The Cleveland Clinic, one of the country's top hospitals, has opened an herbal-medicine clinic and is dispensing herbs along with conventional medicines, the
Wall Street Journal reports.
The use of herbal medicine has been practiced in China and other Eastern countries for centuries, but has yet to make inroads in the U.S. because of a lack of scientific evidence proving herbs' effectiveness.
But the hospital's herbal clinic, which is part of the Center for Integrative Medicine, opened in January and has an herbalist who sees patients on Thursdays. Patients must be referred by a doctor and are monitored to ensure that there are no drug-herbal interactions or other complications. The clinic also offers acupuncture, holistic psychotherapy, and massage therapy.
"Western medicine does acute care phenomenally.… But we're still struggling a bit with our chronic-care patients and this fills in that gap and can be used concurrently," says Melissa Young, an integrative medicine physician at Cleveland Clinic, told the Journal.
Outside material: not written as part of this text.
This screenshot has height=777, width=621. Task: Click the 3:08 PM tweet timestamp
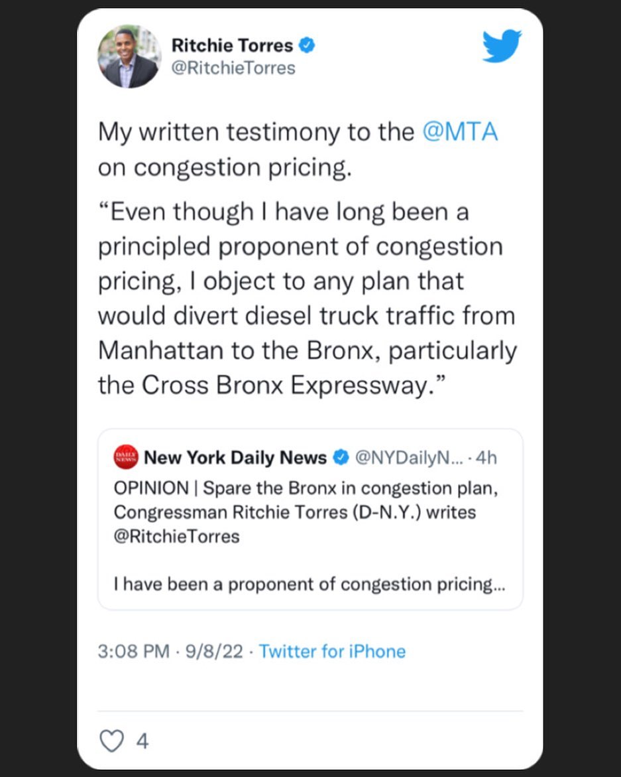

Only a handful of herbal clinics have opened in the U.S. Osher Center for Integrative Medicine at Northwestern University and NorthShore University HealthSystem, affiliated with the University of Chicago, both include herbal medicine among their offerings.
Jamie Starkey, an acupuncturist at the Cleveland Clinic who got the herbal clinic started, said there is little scientific research outside Asia on using herbs as medicine. Starkey had to translate studies to convince the Integrative Medicine's former medical director that an herbal clinic could be effective.
At Cleveland Clinic, herbal formulas are bought and ordered through KPC Products, a subsidiary of Taiwan's Kaiser Pharmaceutical Co. Custom-blends are made by Crane Herb Co., based in Massachusetts and California.